──────── DATA FOR THIS EXERCISE ────────

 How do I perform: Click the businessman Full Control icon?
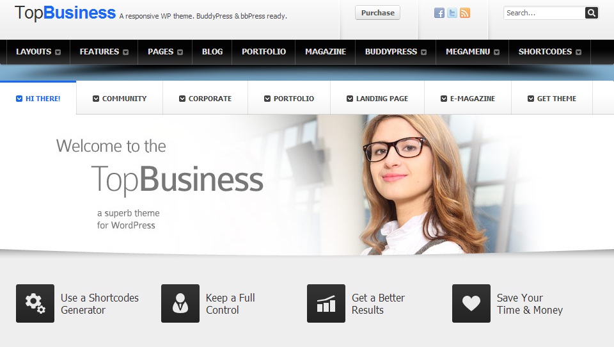pyautogui.click(x=180, y=303)
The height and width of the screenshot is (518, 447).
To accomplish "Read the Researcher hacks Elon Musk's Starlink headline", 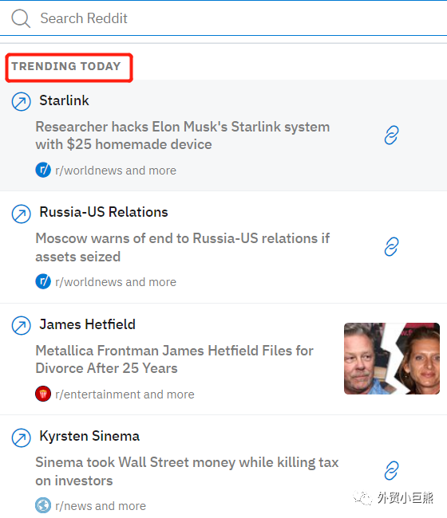I will click(183, 135).
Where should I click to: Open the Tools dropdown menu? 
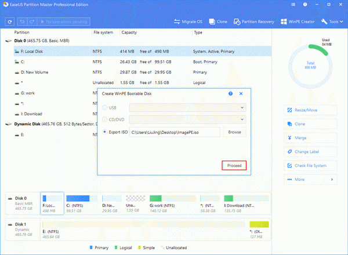(333, 22)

────────

TASK GOAL - Could you repeat the lines from the one with "Where should I" through the last line, switching "Tools" to "View" and changing nothing else? Leave the pictures out of your answer.

WRITTEN ANSWER -
Where should I click to: Open the View dropdown menu? 
(333, 22)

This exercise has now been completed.